You can simulate multiple read streams to warm up the file in the cache. Say you have a 4G file. You'd set one process to read the first 1G, the second the second 1G etc. This will download the file as 4 streams.

You could do this very simply with dd

dd if=/mnt/4Gfile of=/dev/null seek=0 count=1024 bs=1M &
dd if=/mnt/4Gfile of=/dev/null seek=1024 count=1024 bs=1M &
dd if=/mnt/4Gfile of=/dev/null seek=2048 count=1024 bs=1M &
dd if=/mnt/4Gfile of=/dev/null seek=3172 count=1024 bs=1M &

You can even do this while your app is using the file system...

Thinking aloud - I could also do a vfs/prefetch rc (API) call which would prefetch a file using the above technique - you could say how many streams you wanted it downloaded in.

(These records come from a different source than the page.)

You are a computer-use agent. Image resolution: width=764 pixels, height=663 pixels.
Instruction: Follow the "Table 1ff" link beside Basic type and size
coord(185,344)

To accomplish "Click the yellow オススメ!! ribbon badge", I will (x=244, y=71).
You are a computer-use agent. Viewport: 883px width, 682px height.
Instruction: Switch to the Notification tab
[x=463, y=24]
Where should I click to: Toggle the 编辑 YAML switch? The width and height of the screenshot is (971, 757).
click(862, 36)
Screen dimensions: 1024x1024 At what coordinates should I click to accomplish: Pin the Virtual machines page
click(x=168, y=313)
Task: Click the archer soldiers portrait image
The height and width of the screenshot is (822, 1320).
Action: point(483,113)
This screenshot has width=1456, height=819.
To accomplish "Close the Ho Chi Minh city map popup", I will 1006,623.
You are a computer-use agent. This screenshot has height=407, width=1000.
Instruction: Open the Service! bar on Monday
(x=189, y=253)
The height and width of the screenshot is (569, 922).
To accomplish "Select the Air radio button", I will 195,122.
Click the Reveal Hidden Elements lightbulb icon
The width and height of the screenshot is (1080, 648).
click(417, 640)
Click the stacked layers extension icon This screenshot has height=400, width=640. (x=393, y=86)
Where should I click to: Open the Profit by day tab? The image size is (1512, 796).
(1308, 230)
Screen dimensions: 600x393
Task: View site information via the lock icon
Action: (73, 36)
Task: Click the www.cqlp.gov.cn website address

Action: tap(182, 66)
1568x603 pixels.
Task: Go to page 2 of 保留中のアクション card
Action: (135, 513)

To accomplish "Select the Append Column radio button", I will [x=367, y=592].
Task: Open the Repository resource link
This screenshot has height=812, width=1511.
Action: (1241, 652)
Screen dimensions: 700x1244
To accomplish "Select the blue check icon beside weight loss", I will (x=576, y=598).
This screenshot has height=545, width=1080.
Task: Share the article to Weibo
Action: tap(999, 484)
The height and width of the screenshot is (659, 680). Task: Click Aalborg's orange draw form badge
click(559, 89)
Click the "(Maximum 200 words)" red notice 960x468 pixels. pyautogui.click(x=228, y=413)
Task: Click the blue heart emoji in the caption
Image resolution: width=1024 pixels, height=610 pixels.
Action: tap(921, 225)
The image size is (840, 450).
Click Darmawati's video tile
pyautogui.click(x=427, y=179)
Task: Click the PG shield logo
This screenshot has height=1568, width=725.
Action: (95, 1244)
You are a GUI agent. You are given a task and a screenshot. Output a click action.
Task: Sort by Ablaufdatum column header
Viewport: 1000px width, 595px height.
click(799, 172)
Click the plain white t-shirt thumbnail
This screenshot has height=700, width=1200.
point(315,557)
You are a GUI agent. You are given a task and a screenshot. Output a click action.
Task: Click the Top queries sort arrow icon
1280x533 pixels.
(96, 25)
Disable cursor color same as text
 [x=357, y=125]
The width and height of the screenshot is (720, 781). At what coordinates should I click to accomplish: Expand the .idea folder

dprestegard · March 26, 2021, 12:05am

Thanks so much for the response!

Yeah, the app seems to just read sequentially. Glad to hear some clever stuff is in the works. Looking forward to trying that!

The way the larger system is orchestrated I don't ever know precisely where a task will execute, so I don't know what file I'll need before the app starts reading the file. This is a distributed workflow engine with n worker nodes using a message queue to perform tasks, and due to legacy limitations there's no way (currently) to interrupt the flow to inject a command to download from s3 (or any other command for that matter).

ncw · March 29, 2021, 6:02pm

OK it sounds like the new project will be just the thing for you. Watch this space!

system · May 29, 2021, 2:03pm

This topic was automatically closed 60 days after the last reply. New replies are no longer allowed.